In winter 1944 and 1945, a group of prisoners constructed an aircraft in the attic—the Colditz Cock, a wooden glider designed for a daring aerial escape. Though the war ended before the glider could be deployed, the machine was assembled after liberation and stands as a testament to prisoner ingenuity and determination.

Among the notable prisoners held at Colditz were Winston Churchill's nephew and the nephew of King George VI, illustrating the camp's role as a high-profile detention facility for officers of rank and significance.

Pat Reid, a British officer, survived Colditz and later authored *The Colditz Story* (1953), a firsthand account that helped immortalize the fortress in popular memory and inspired subsequent films and television documentaries.

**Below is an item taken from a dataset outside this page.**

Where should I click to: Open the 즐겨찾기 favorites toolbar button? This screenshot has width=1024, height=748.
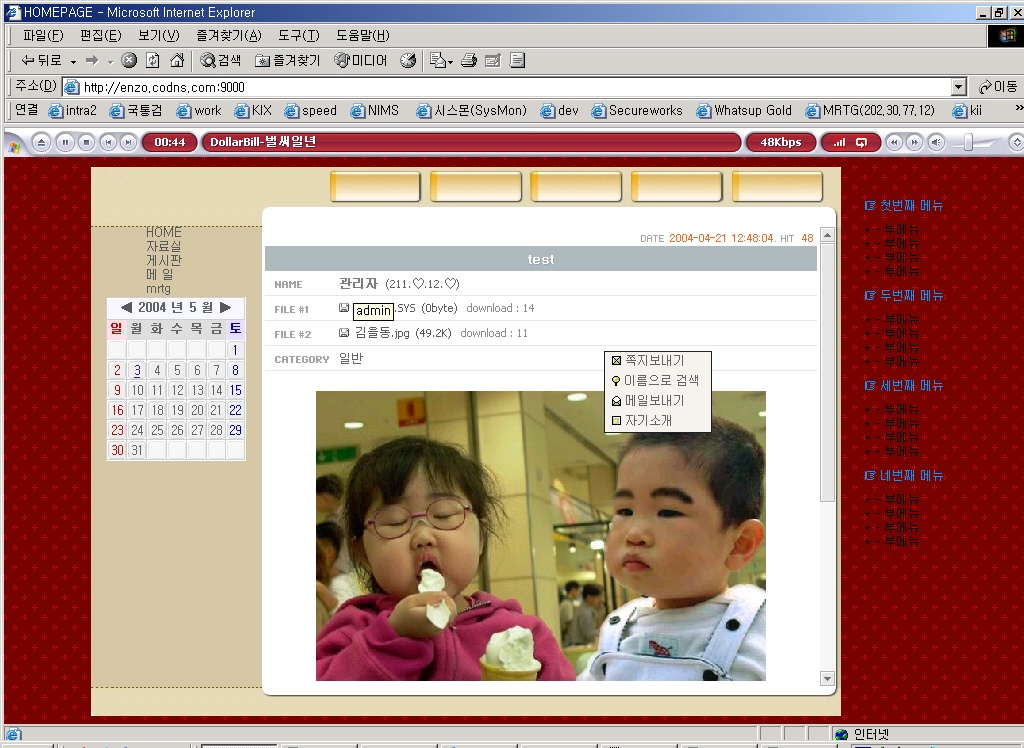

The camp was liberated by the U.S. Army in April 1945. Soviet forces occupied the region in May 1945, and Colditz subsequently became part of East Germany. In the post-war decades, the castle served various purposes: a prison for criminals, a home for the elderly, a nursing home, and eventually a hospital and psychiatric clinic.

Contrary to some historical misconceptions, verified sources confirm that Colditz Castle was not used as a death camp or execution site during its WWII operation as a POW facility. While prisoners elsewhere in the Nazi system faced execution and deadly conditions, Colditz's grim reputation rested on its role as a maximum-security prison—not a place of systematic killing.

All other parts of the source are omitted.